Reflecting on Student Growth and Achievement

I was taught that the way of progress was neither swift nor easy.-Marie Curie

Recently, I was looking at photographs taken of my students on the first day of school. They looked so little and baby-faced.  It was amazing to see them then and to see how much they have grown this year.  They are taller and their faces have changed.  Because I am with them all day, every day, the change wasn’t as evident.
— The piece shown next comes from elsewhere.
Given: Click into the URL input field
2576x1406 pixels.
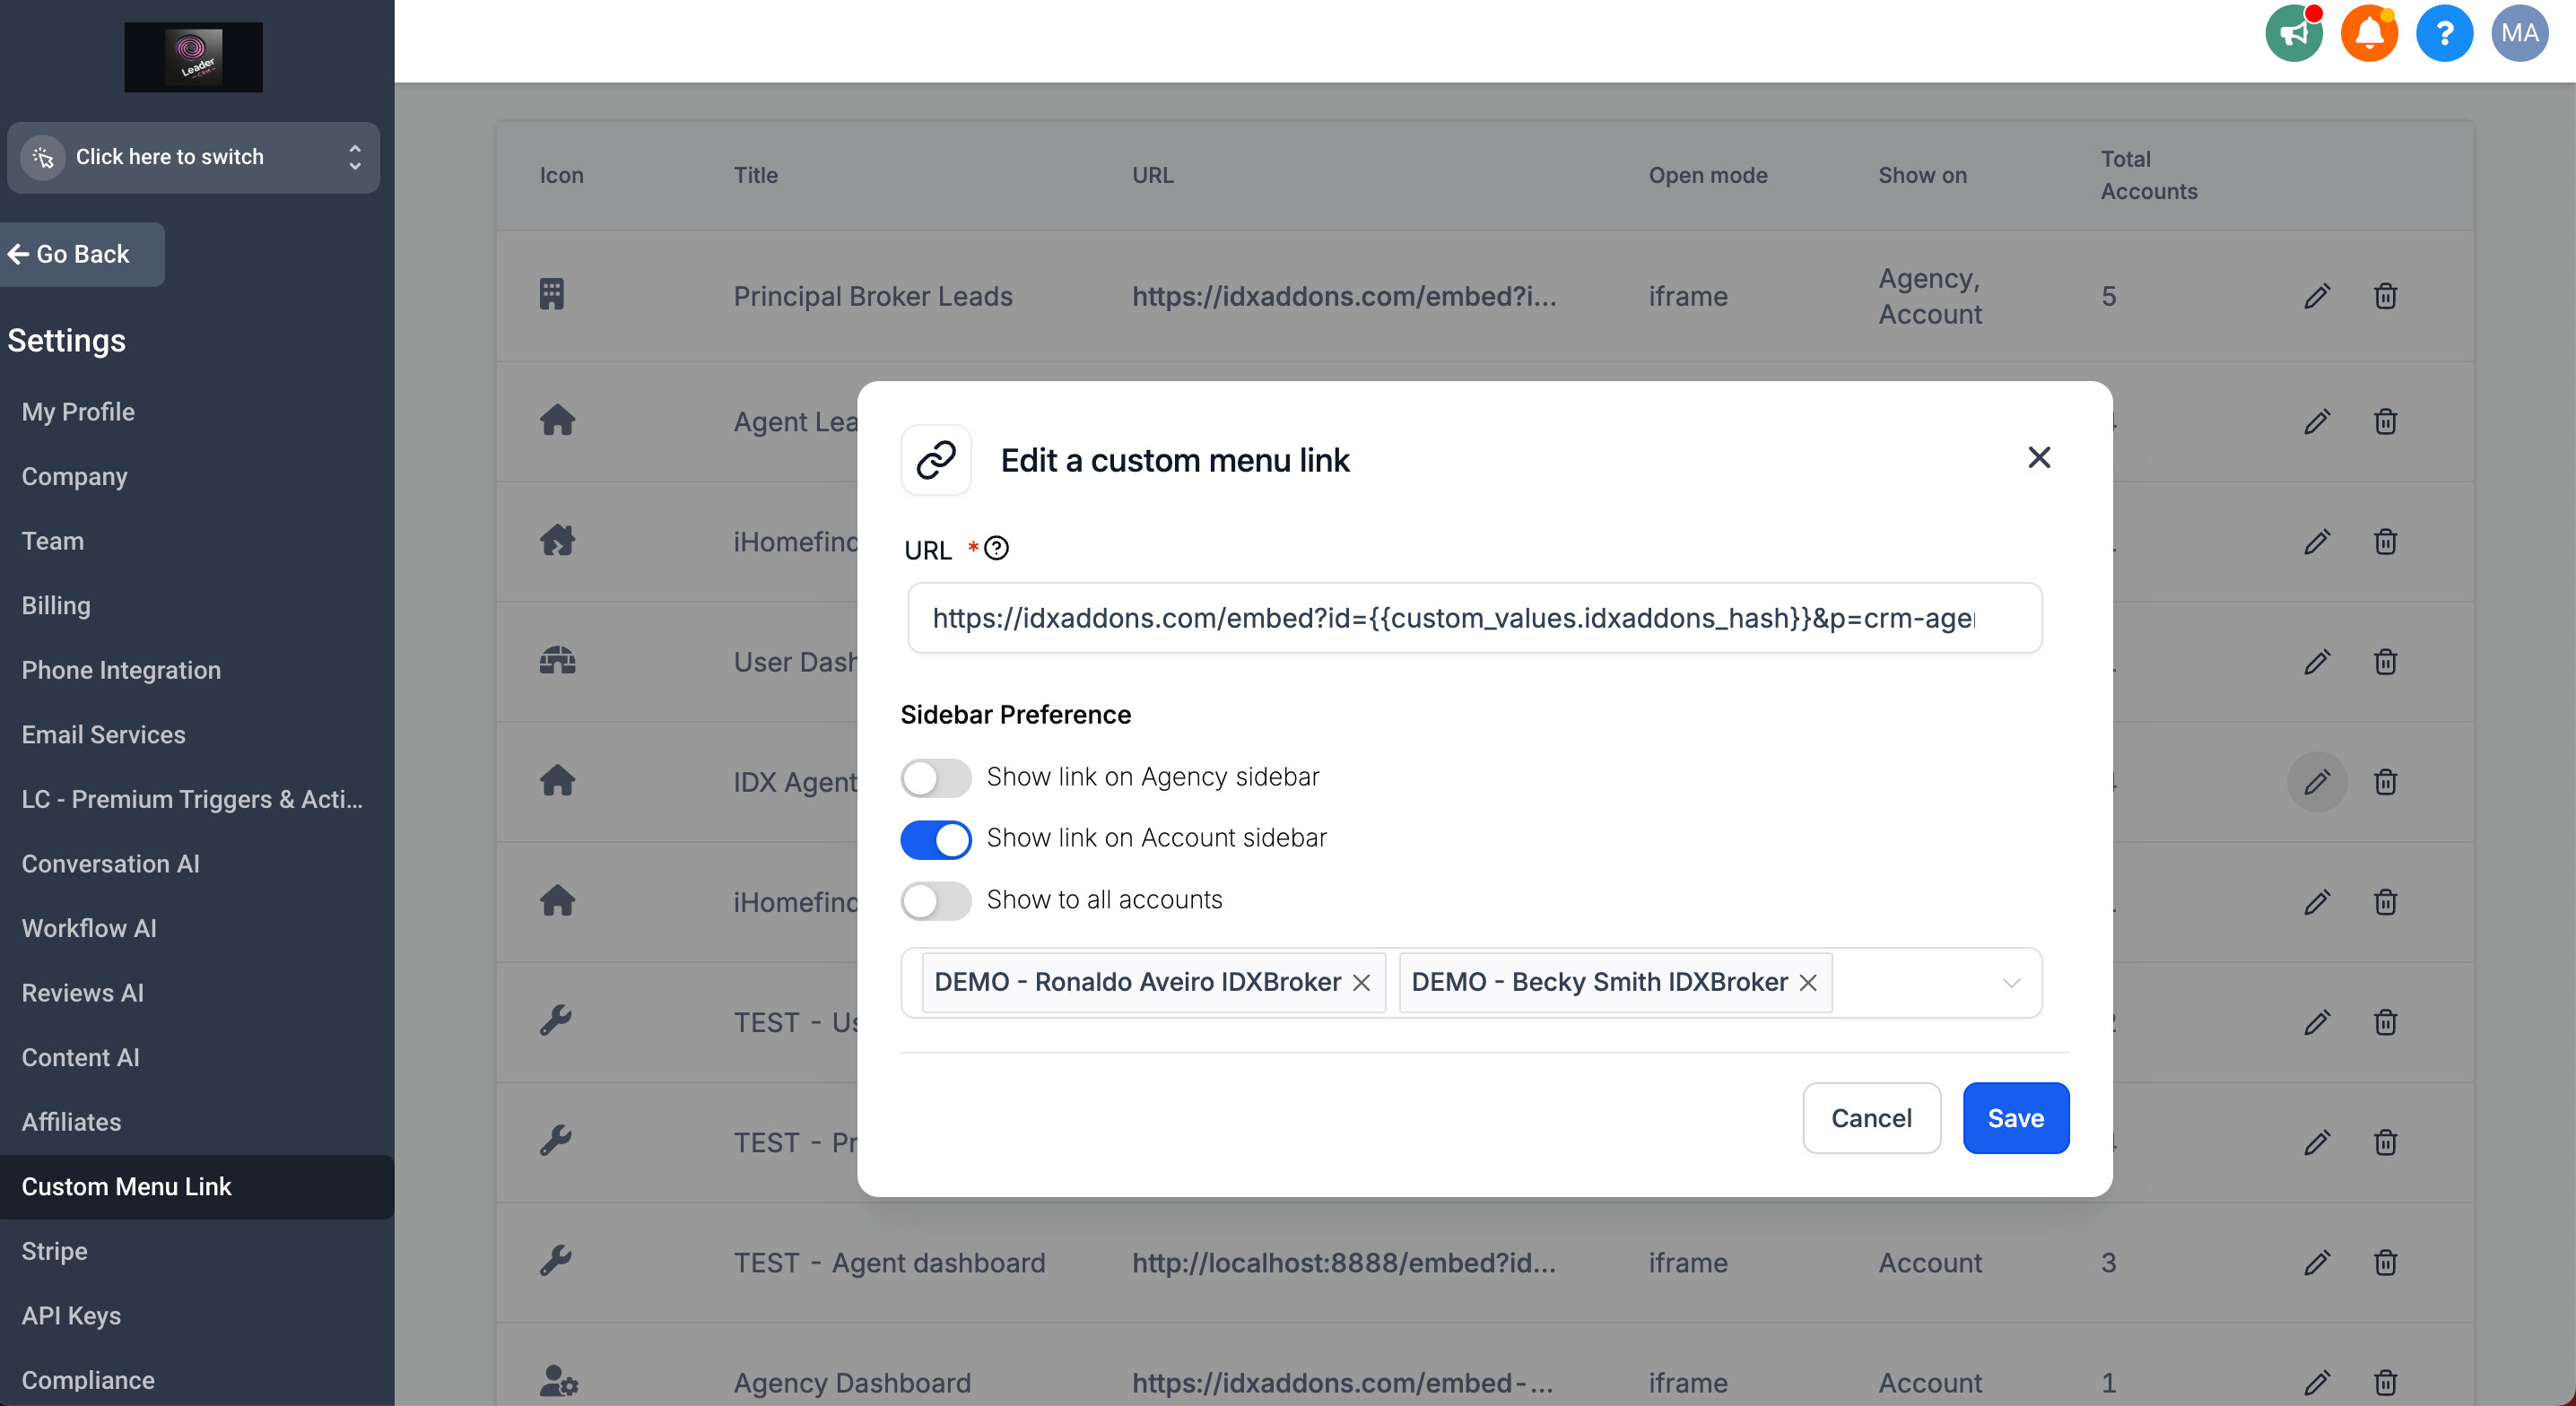Looking at the screenshot, I should [x=1472, y=618].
The same goes for their work.  They work hard all year and little bit, by little bit, progress is seen.  Several years ago, I started keeping a writing portfolio of student work.  I save a writing sample from each child, each month.  At the end of the year, I put them all together in a portfolio to send home to parents.  It is so wonderful to look through the pages and see the growth that occurred throughout the year.  We start on the first day of school:

Students write their names and draw a picture of themselves.  If they are able to, many will write on or label their pictures.  Each month, growth is evident.  By the end, it will look something like this:

What a difference 9 months makes!  It looks so easy, yet a lot of hard work went into this progress. Many times I ask myself, “Are we there yet?” It takes looking at the beginning to appreciate the end product.
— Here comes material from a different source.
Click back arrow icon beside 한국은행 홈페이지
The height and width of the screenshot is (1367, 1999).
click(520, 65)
How do iPads fit into this? The iPads were used as a companion in both the Reading and Writing Workshop.  Students used them for reference, for reading, and even some writing.  The apps provided them with practice in reading and spelling, which in turn, helped them in their writing.  Their writing on the iPad has been incorporated into their blogging experience, in their creation of books in eBook Magic and in Pages.  While they tend to write more prolifically on paper, they do enjoy writing on their iPads.  It has also given them some beginning keyboarding skills.
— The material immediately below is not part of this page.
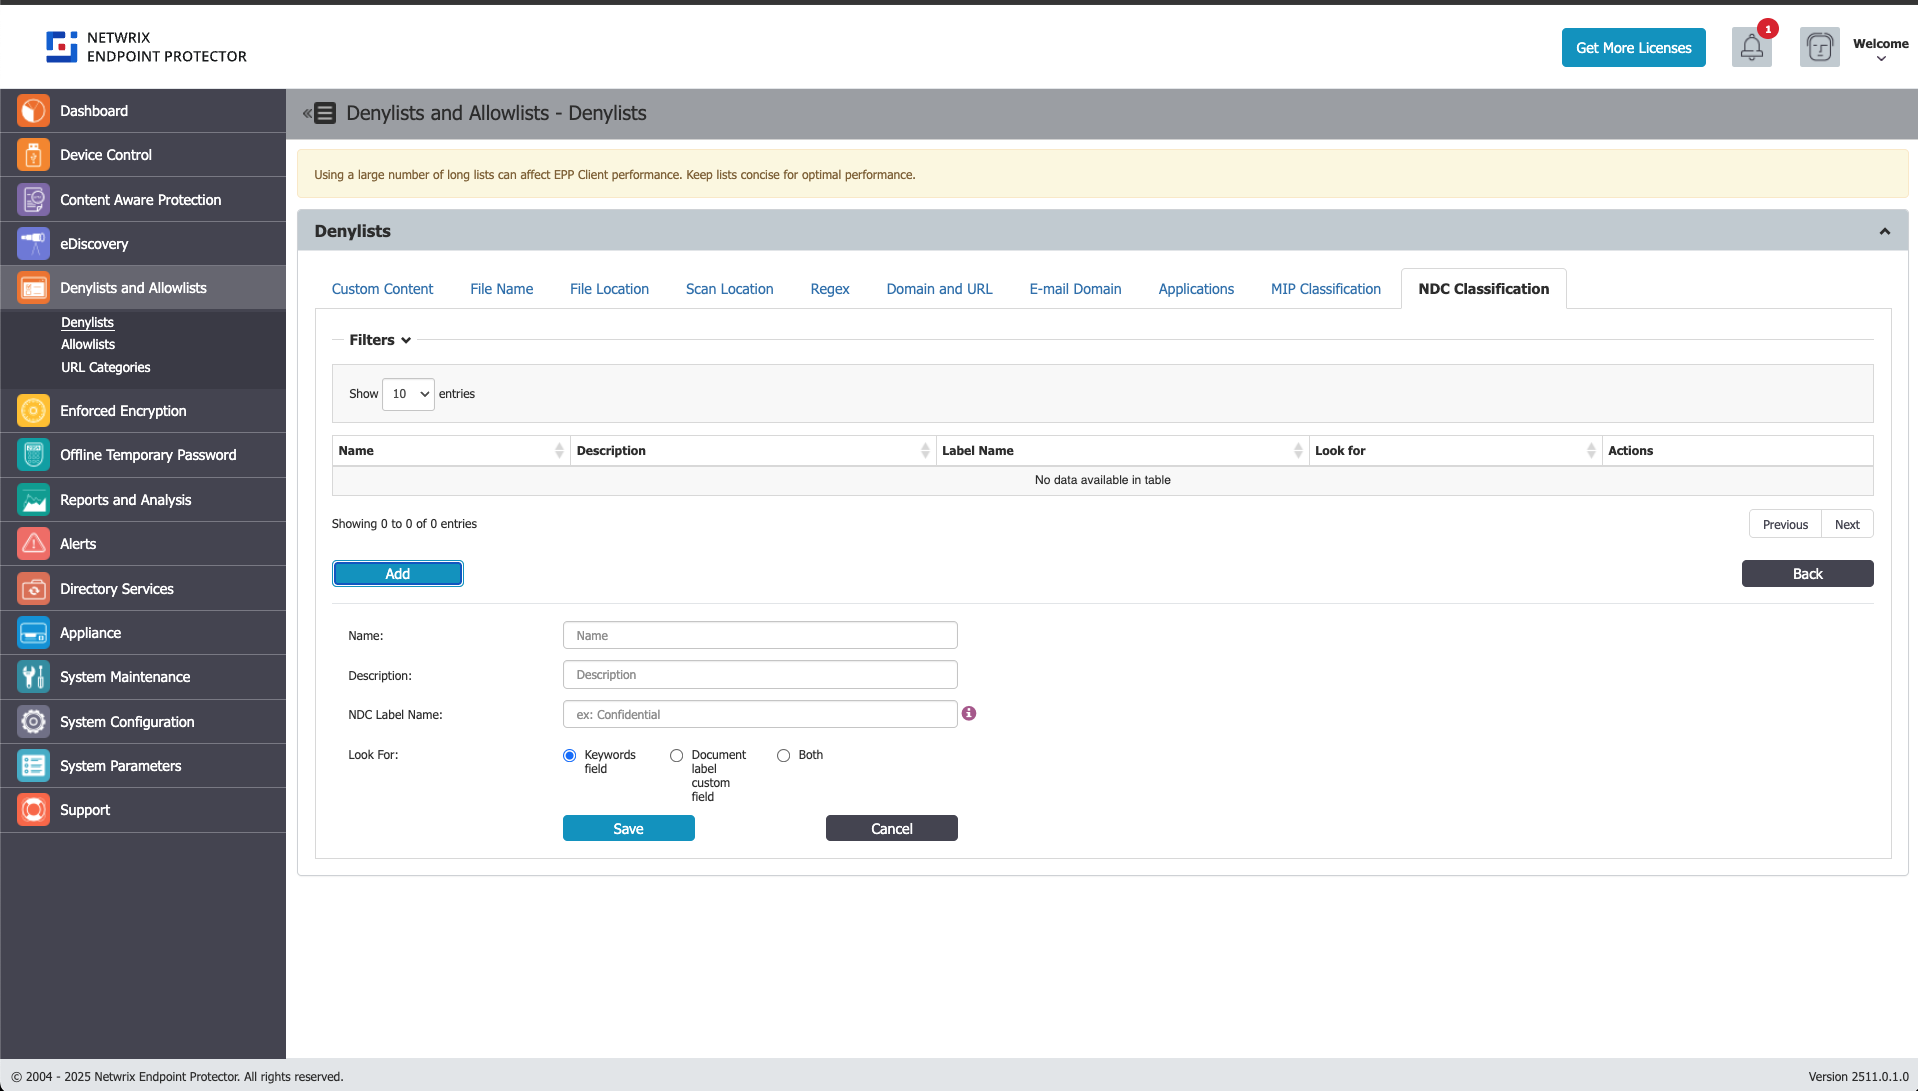This screenshot has height=1091, width=1918.
Task: Select the Keywords field radio button
Action: point(569,755)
They have had a variety of experiences in using iPads, reading books, class discussions, writing stories, using anchor charts, partner work, and various other literacy-building activities.  The key words here are “variety of experiences”.  When you immerse students in a literacy-rich environment, incorporate a systematic approach to reading and writing, and differentiate instruction with iPad technology, students can’t help but succeed!